Eines Nachmittags kam eine andere Freundin zu Besuch. Sie hatte ihr Rad dabei und wir kamen auf die Idee, zum Kloster zu radeln. Ob wir den Berg dort hoch schaffen würden? Klar, wir hatten neue Räder mit Gangschaltung bekommen. Meine Eltern erlaubten uns die Tour und so fuhren wir motiviert die vielen Kurven hinauf, die uns morgens im Schulbus gar nicht so steil vorkamen wie nun auf dem Fahrrad. Als wir endlich angekommen waren, hatten wir hochrote, überhitzte Köpfe. So klingelten wir an der Klosterpforte. Ein uns unbekannter Pater öffnete. Er unterrichtete nicht in der Schule und schien sich gestört zu fühlen. Schüchtern fragten wir nach dem Einzigen, der uns in den Sinn kam: „Ist Pater Konrady da? Wir möchten ihn gern besuchen. - „Er joggt gerade. Vielleicht habt ihr Glück und trefft ihn in der Nähe der Turnhalle.

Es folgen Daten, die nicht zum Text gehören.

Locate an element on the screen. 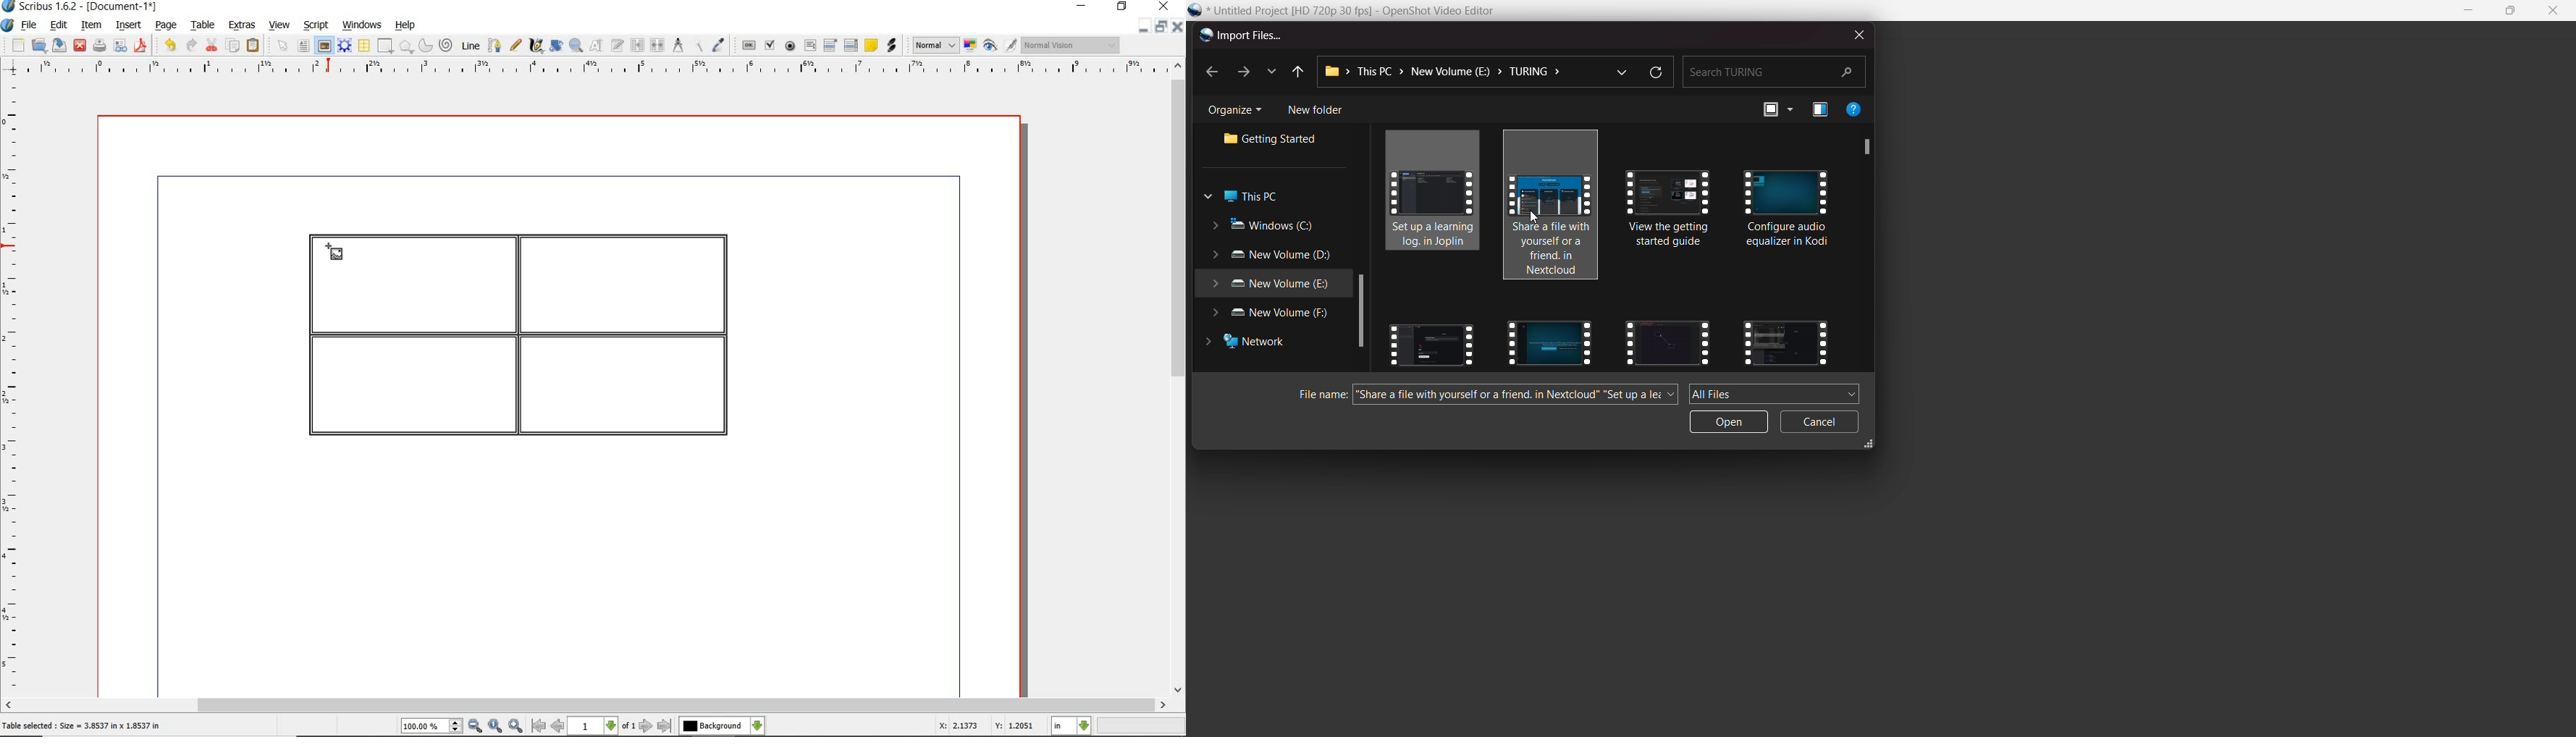  scroll bar is located at coordinates (1863, 146).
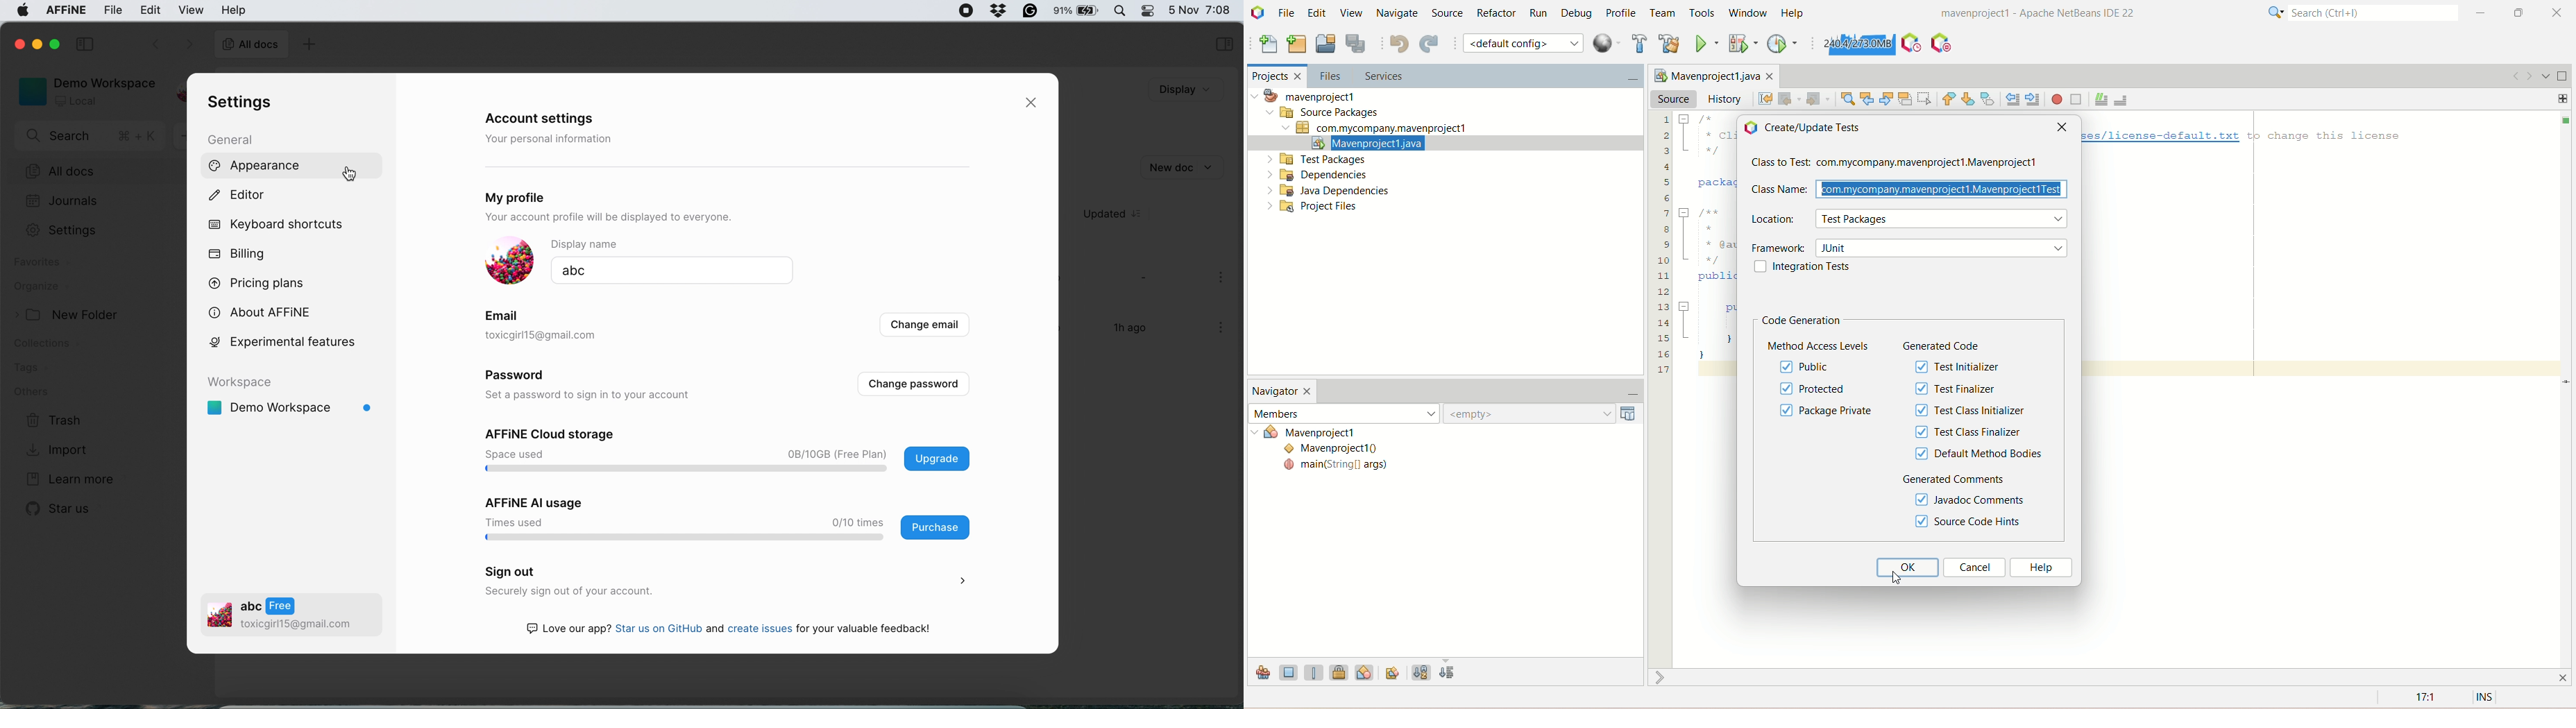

Hinter der Schulturnhalle befand sich ein kleiner, von den Biologielehrern zu Lehrzwecken angelegter Teich. Dorthin schoben wir unsere Räder. Als wir hinter der Halle um die Ecke bogen, stand Pater Konrady tatsächlich da.
Zum ersten Mal sah ich ihn, der sonst nur grau oder schwarz trug, in verwaschenen Blue Jeans und dunkelblauem Polohemd mit Sportschuhen an den Füßen. Unter dem Poloshirt zeichnete sich ein kleiner, sympathischer Bauchansatz ab. Erhitzt waren wir alle: er vom Joggen, wir vom Radfahren. Lächelnd sah er uns an. Seine Augen blitzten. Er freute sich, dass wir ihn besuchten. Scheinbar passierte das nicht oft. „Kommt mit in die Küche! Dort gibt uns die Köchin etwas Kühles zu trinken. Es gab herrlich kalten Sprudel. Tat das gut! „Wart ihr eigentlich schon in der neuen Bibliothek, die von Pater Hermann betreut wird?